England’s hopes of qualification for the 1976 European Championships were dealt another blow as they struggled to put away the group minnows, Cyprus, on a frustrating afternoon in Limassol.
The match had been postponed in February because of anti-British protests on the island as part of the ongoing tension between the Greek and Turkish elements on the island after Turkey had invaded the island the previous summer.
It was the first match that Don Revie’s England side played away from Wembley and it would highlight the teams inadequacies in front of goal as despite huge amounts of pressure, England could only find the net once.
The match received no TV coverage back home, so it would have been difficult for the fans at home to appreciate the difficulties faced by the England side in the brand new Tsirion Stadium. It appeared that rubble left over from the construction of the stadium was left on the pitch, leaving it hard and bumpy. Despite the hostilities of the locals, England were backed by troops stationed on the island, at least giving England some support.
With Czechoslovakia boosting their hopes by beating Portugal 5-0 the previous week, England were hoping to match their Malcolm Macdonald inspired thrashing of the Cypriots in the first match between the two nations. Those hopes will have been boosted on six minutes when Kevin Keegan glanced home a Dave Thomas corner to get England up and running.

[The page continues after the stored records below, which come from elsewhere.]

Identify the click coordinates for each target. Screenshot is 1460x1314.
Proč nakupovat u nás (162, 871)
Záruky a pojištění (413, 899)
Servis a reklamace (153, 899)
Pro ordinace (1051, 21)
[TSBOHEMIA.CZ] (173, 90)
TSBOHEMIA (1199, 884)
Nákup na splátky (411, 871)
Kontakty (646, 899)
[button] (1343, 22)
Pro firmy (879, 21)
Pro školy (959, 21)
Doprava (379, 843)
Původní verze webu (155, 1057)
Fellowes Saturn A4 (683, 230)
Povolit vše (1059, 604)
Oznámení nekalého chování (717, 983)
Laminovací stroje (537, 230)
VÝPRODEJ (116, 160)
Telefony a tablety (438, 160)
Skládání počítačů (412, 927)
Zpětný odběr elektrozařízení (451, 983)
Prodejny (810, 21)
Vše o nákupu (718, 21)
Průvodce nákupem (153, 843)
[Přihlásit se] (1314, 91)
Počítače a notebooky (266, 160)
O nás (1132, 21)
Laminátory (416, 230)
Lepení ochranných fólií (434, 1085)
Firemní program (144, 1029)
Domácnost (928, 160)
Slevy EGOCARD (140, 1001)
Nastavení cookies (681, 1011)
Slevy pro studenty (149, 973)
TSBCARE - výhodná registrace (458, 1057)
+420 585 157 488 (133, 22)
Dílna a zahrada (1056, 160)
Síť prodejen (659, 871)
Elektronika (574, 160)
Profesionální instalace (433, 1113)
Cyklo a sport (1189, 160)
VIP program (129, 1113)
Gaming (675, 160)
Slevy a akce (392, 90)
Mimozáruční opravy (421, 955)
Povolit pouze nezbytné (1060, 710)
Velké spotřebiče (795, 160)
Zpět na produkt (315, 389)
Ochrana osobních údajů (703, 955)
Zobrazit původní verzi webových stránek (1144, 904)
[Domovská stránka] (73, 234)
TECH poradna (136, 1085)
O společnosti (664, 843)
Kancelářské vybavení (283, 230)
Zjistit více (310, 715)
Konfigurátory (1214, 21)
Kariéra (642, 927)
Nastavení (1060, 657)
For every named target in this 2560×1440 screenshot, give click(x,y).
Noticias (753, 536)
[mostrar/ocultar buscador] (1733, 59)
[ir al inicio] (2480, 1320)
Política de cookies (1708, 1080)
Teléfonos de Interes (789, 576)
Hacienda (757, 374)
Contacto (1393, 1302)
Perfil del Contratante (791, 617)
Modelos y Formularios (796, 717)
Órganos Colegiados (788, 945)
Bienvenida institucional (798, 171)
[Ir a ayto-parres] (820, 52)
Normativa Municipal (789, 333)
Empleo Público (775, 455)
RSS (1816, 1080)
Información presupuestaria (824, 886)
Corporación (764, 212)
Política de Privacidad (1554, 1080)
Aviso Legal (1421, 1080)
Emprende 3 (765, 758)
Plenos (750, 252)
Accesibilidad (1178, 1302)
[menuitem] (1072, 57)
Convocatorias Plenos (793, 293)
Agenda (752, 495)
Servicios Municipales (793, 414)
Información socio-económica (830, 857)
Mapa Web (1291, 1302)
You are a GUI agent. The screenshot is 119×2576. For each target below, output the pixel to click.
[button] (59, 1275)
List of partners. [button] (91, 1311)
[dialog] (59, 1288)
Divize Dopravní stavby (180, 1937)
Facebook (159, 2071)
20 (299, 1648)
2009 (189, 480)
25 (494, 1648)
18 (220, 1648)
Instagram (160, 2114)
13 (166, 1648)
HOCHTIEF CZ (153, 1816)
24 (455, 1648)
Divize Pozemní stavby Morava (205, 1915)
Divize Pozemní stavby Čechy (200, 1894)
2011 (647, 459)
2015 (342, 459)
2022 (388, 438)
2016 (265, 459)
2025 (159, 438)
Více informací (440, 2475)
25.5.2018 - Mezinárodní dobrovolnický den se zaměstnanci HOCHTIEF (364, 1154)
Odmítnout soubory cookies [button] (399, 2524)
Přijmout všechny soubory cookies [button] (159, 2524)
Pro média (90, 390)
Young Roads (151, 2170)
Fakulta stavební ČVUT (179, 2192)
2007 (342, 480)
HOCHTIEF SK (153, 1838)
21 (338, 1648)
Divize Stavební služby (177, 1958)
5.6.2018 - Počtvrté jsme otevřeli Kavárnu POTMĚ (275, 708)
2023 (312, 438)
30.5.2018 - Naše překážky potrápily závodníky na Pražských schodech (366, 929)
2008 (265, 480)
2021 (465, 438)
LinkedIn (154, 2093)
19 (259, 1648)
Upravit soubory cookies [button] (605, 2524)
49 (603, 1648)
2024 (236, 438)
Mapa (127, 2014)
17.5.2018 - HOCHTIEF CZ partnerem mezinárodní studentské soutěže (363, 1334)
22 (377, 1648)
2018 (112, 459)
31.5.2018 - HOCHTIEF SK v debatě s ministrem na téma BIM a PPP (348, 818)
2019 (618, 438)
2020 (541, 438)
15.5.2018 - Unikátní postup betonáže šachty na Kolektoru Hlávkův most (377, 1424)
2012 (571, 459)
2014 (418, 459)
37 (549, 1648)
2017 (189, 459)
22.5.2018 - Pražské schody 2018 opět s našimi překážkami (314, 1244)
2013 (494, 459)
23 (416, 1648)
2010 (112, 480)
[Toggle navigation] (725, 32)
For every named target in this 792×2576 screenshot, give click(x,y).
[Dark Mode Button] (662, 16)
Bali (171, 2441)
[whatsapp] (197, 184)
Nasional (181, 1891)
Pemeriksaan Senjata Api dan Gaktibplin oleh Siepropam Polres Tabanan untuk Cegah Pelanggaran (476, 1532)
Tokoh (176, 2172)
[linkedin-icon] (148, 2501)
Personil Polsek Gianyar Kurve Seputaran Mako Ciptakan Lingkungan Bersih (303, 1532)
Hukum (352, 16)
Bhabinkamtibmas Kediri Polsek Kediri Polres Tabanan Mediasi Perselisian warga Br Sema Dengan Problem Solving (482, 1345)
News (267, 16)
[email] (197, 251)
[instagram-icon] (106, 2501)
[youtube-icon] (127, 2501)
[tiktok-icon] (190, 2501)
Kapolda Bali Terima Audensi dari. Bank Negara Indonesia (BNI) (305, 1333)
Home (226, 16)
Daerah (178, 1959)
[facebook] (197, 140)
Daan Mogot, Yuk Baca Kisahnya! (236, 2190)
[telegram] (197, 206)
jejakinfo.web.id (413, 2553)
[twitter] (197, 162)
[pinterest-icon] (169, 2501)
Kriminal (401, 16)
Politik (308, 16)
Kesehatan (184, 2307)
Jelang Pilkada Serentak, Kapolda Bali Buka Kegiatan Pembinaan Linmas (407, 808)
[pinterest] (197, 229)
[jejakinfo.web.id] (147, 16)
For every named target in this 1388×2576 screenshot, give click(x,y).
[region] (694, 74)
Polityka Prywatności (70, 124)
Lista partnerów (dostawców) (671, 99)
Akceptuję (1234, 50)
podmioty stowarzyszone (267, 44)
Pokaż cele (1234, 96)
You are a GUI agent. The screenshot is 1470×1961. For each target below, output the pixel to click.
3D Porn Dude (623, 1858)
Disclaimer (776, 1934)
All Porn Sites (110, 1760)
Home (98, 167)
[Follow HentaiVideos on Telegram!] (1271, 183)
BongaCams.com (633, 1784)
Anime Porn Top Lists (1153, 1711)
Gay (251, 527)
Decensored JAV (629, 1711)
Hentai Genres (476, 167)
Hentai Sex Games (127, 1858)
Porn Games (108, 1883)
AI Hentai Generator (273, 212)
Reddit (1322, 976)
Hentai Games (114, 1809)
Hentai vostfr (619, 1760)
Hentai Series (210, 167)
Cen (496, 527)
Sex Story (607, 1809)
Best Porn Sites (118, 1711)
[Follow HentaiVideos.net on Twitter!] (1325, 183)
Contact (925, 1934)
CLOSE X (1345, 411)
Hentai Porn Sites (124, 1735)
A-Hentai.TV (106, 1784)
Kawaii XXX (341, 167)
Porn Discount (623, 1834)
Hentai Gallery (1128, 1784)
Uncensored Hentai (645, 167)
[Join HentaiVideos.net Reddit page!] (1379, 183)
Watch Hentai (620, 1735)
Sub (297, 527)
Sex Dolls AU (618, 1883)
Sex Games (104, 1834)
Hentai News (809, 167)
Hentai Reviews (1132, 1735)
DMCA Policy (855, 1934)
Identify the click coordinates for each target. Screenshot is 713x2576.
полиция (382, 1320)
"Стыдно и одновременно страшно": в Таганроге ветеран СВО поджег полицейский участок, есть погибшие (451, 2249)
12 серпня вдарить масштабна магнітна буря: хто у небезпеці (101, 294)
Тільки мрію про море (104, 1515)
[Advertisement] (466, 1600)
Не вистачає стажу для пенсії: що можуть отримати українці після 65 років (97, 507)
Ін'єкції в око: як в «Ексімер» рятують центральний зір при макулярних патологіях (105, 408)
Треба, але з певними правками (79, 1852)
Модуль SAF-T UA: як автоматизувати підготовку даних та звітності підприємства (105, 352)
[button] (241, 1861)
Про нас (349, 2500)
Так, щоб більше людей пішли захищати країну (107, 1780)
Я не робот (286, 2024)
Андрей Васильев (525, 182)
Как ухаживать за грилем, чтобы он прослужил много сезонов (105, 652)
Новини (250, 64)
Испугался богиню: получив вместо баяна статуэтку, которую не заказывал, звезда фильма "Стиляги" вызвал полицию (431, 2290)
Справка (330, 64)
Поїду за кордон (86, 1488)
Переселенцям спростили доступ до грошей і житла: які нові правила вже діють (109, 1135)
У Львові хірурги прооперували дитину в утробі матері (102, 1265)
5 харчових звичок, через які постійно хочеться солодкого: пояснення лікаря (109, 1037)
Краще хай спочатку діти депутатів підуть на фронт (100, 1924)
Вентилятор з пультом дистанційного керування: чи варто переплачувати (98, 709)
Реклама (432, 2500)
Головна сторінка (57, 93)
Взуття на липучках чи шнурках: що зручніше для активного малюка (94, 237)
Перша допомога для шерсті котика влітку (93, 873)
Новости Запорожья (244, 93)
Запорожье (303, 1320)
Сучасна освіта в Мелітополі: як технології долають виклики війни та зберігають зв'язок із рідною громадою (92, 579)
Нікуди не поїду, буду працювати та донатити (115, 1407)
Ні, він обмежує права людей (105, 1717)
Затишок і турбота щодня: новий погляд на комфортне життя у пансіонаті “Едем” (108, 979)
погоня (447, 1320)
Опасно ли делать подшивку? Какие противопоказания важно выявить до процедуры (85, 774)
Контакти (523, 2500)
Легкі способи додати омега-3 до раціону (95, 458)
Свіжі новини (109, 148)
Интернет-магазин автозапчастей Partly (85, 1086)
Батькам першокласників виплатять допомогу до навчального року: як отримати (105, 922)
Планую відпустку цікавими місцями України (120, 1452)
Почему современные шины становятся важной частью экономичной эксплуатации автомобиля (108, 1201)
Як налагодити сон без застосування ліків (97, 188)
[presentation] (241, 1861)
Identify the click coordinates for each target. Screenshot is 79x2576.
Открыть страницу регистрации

However that would prove to be the only goal of the game as Cyprus resisted all further England attacks. Macdonald was thwarted twice by goalline clearances and Mick Channon hit a post as the frustrations which would haunt the England team throughout Revie’s reign.
The England manager, who handed a debut to Dennis Tueart, was left angry by the conditions his team were forced to play in stating that it was “probably the worst pitch any England team has ever had to play on.” He received no sympathy from his counterpart Pambos Avraamides who responded by saying “My main feeling is one of disappointment about the quality of the English team.”
The result made the up coming match in Bratislava against the Czechoslovakian’s in October even more crucial. England had 7 points from their four games, the Czechs 4 from 3 but still had Cyprus to play a second time. The winner of the next game would be in prime position to qualify.